Los detalles de la pelea son difíciles de precisar. Si Juano quisiera contárselos un día a su amigo Santi, en su memoria quedarán errantes y dispersos por los golpes. Desde lejos se habrán oído los chasquidos en los hombros y las caras, aunque es imposible porque no había nadie más que ellos dos entre esos callejones. Debe haber sido, por lo tanto, una lucha tosca y oscura, sin los brillos que hubieran dado un par de simples puñales. Pero en un momento, Juano está acorralado contra el fuego. Un insoportable calor le abrasa la espalda. El otro levanta la mano para darle el golpe final con la alpargata llena de barro y de sangre. Entonces, Juano alcanza a esquivar a tiempo el alpargatazo y empuja a su contrincante hacia las llamas. El otro sale espantado con la camisa encendida, se revuelca un poco en la tierra, corre hasta la hijuela de agua podrida y se lanza de cabeza.

Fin de la película. Así, Juano se levanta mareado, busca el bolso que nunca se le pierde y comienza su carrera. Esta que partió desde los Portones del Parque entre carros vendimiales y trompetas de alegría. Mira para atrás y se dice: «Me voy antes de que empiece Rambo II».

Cuando por fin llega a la casa de la tía Ricura es casi la medianoche. Golpea despacito la puerta. Nadie. Mira por la ventana y la luz tenue del televisor muestra a la tía que cabecea entredormida en un sillón. Un perro ladra desde el fondo, aunque parece que está atado. Juano insiste con la puerta. Se asoma otra vez por la ventana y la tía no está. El perro ya no ladra. El corazón de Juano es un caballo desbocado, pero apoya la oreja contra la puerta y por la cerradura intenta ver si la tía viene arrastrando los pies. Nada. Un hierro helado se le clava en el cuello.

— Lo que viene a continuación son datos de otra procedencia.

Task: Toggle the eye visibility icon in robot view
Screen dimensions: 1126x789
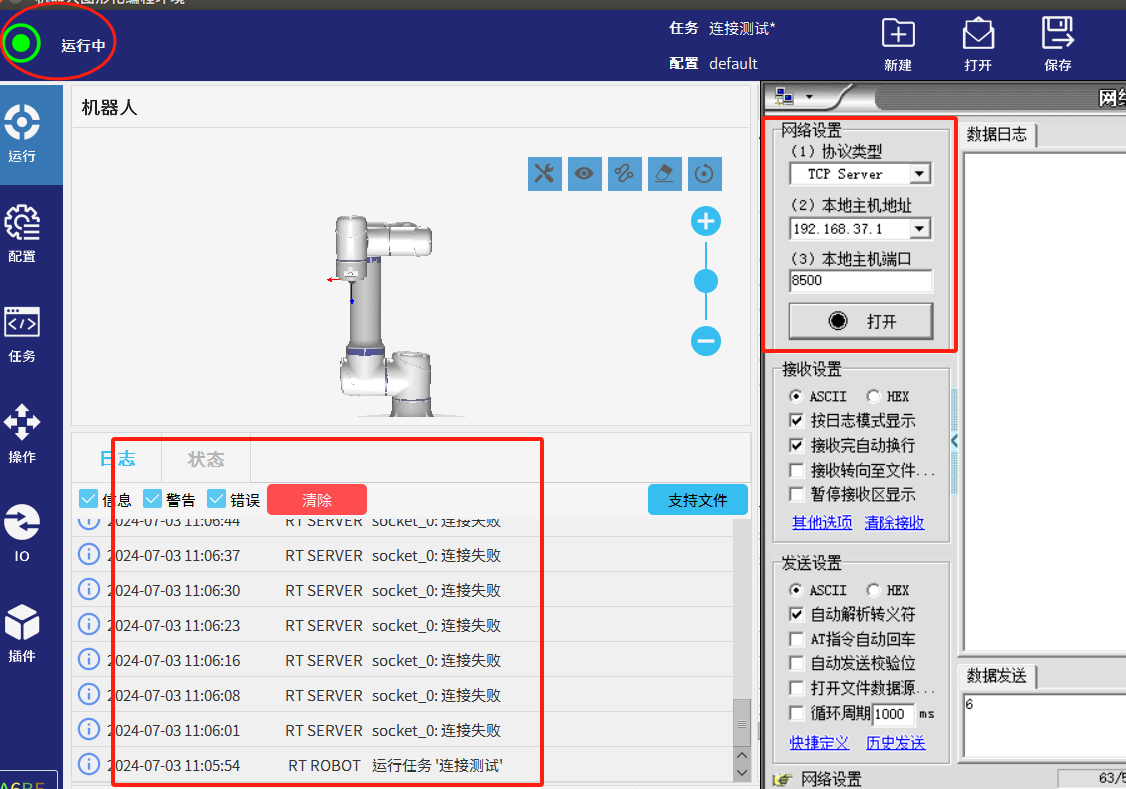Action: pyautogui.click(x=584, y=173)
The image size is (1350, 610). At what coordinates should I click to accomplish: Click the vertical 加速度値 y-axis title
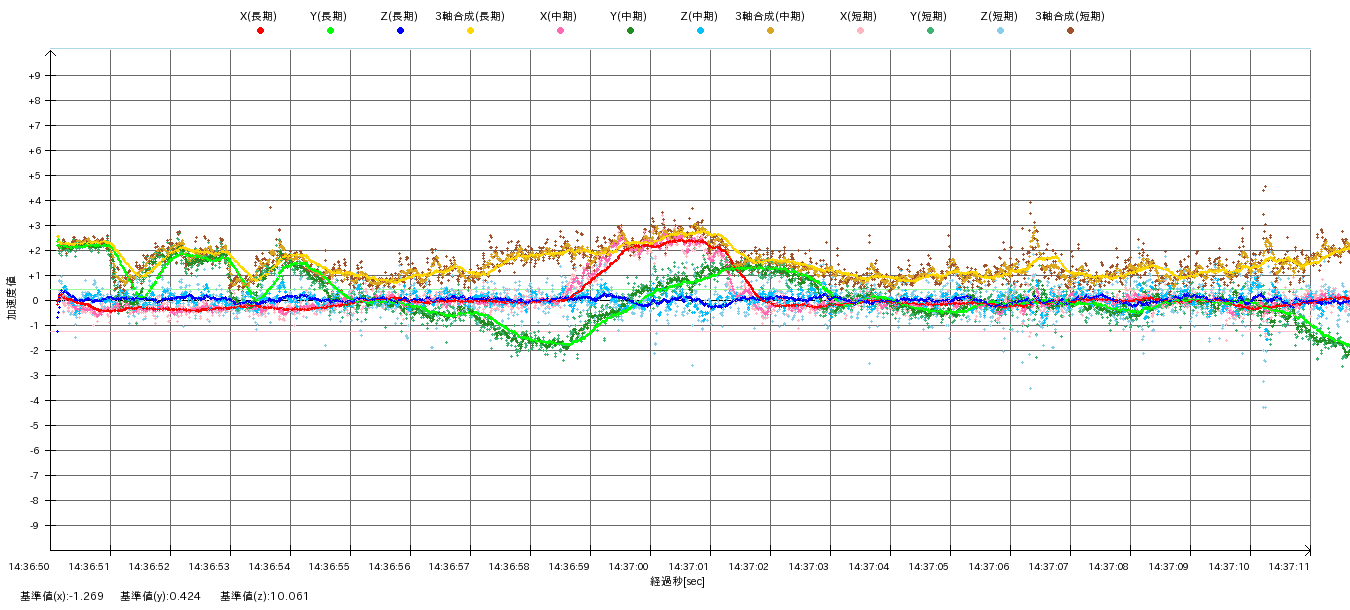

—¿Se puede saber qué quiere Usted a esta hora, m’hijo?—dice la tía Ricura mientras le apunta con una Winchester del siglo XIX.
—Tía, soy yo, Juano—dice con los dientes apretados—. El esposo de su sobrina Gala.
—Hable más fuerte que escucho poco y veo menos. Dese vuelta, mocoso.
—Tía—le explica Juano—. Mi mujer es la Galatea, hija de su sobrina Chicha, casada con el Chiche.
—¿Chicha, Chiche?—duda la tía, pero enseguida recuerda algo—. Ah, sí la colorada.
—Sí, yo soy el marido y la busco desde ayer sábado.

La tía baja la escopeta, e intenta abrir la puerta con la llave, pero tarda una infinidad en acertar dentro de la cerradura.

—Pasá, nene. Debés estar muy cansado— dice mientras prende la luz del comedor y lo mira a Juano de la cabeza a los pies—. Vos tenés que pegarte un baño urgente.
—Disculpe, tía. ¿Sabe algo de su sobrina?
—¿Traés algo rico en ese bolso mugriento?—y busca con los ojos casi ciegos.
            —Sí, unas tabletas mendocinas exquisitas—Juano contraataca—¿Gala, la hija de la Chicha, ha venido a visitarla?
—Claro, m’hijo, si estuvo aquí hasta recién.

Juano casi da un salto sobre sí mismo. Todas las preguntas se le juntan contra los labios y lo hacen tartamudear:

—Le, le di-dijjjo algo de po-por qué se ha ido de mi-mi casa.
—No te entiendo nada, muchacho.
—¿Sabe por qué me abandonó?

La tía Ricura baja la mirada y pone suavemente su mano sobre la de Juano. Da un largo suspiro y con la voz entrecortada, pero firme, le dice:

—La Galatea se fue con otro hombre.



HERNÁN SCHILLAGI



Soundtrack: Amor se llama el juego, de Joaquín Sabina.